Words
Are we really happy here
With this lonely game we play
Looking for words to say
Searching but not finding
understanding anywhere
We're lost in a masquerade
“I want…. I need some space, Gar….” Patti sat on the opposite end of the couch, her arms folded in a self-hug. Gary sat still, fearing that any movement toward her would send her running to their bedroom for solitude. She turned and faced him.
“This whole thing…. It seems so….” She struggled to understand him, but it was just too steep a hill to climb. She turned away and sighed.

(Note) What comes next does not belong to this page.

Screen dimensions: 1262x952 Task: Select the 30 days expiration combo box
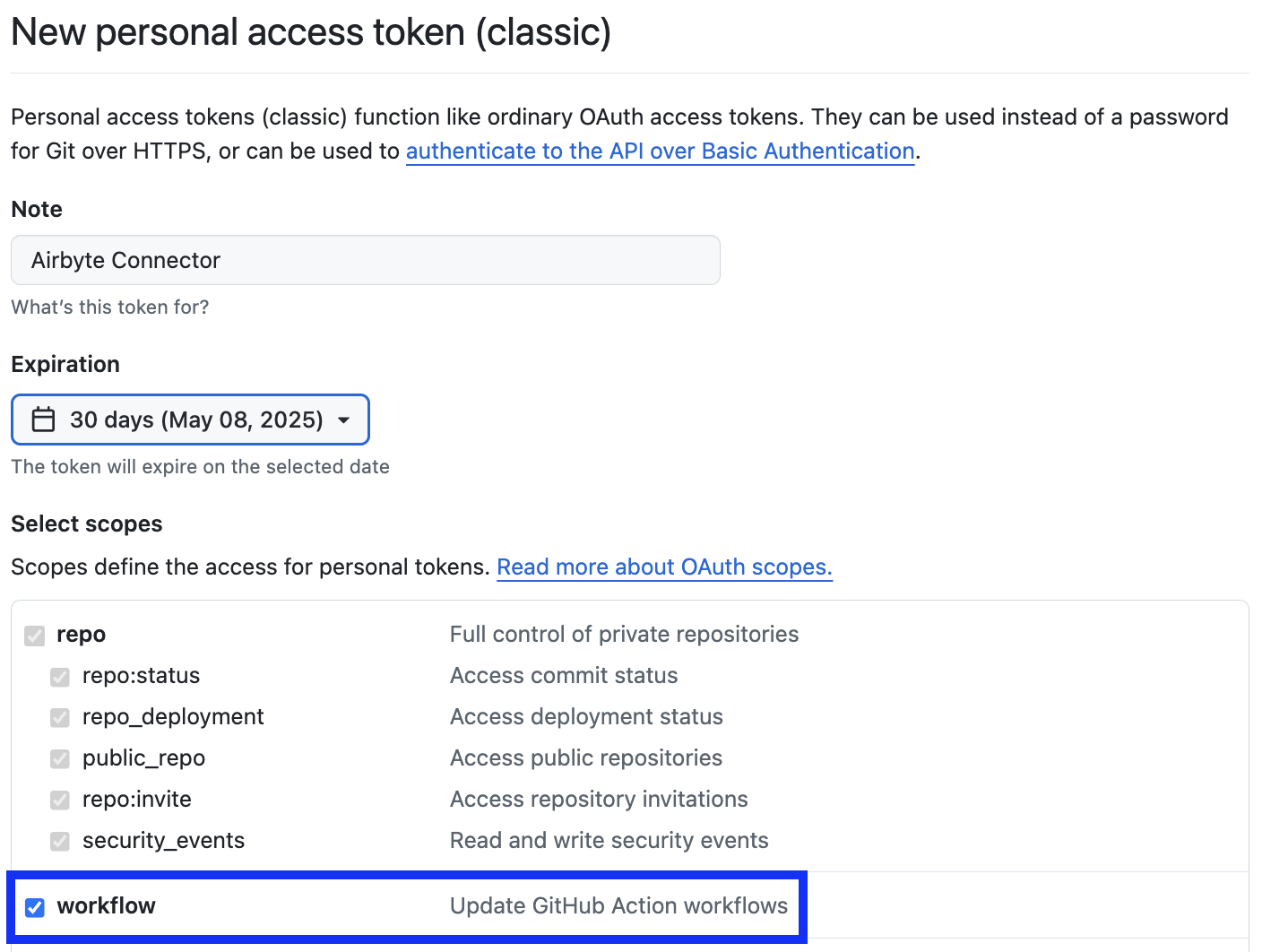[x=190, y=420]
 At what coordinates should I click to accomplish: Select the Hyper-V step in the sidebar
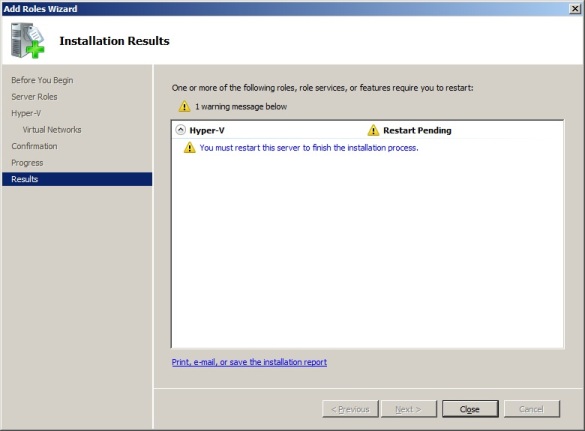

“I’m sorry.” It was the sixth or seventh time he had said those words in the past two days; he’d lost count and she lost any real sympathy for him amid her own pain. It almost felt as if in trying to downplay what he told her he amplified it to the blare of a klaxon horn. He looked down at himself in survey; hardly any change but for a simple turquoise bracelet on his left wrist and newly polished nails; clear but shiny.
“I know you’re sorry, Gar. That’s the problem. You tell me you’re sorry but you’re not going to do anything but what you want.” She huffed.
“It’s not what I want…”
“I know, Gar…it’s what you need! What about my needs. I don’t like this….” She began to cry softly. He leaned closer for a second but backed off as she pulled her arm away from his touch.
“I… I want to be happy, Gar…. I don’t know if I’ll ever be happy again…” Patti sighed but turned to him and half-frowned
“I love you…. That’s what’s so hard about this. I love you! I don’t know….” She stared at his hands.
“At least they’re clear….” She laughed, but her heart wasn’t in it and she turned her face to the back of the couch and began to weep. Gary put his hand on her shoulder and she went to pull away, but he turned her to him.
“I’ll let it go….” He could no sooner let this part of him go than to stop being brown-eyed or left-handed. But letting go and setting aside can be two very distinct things, as words go if all the more painful.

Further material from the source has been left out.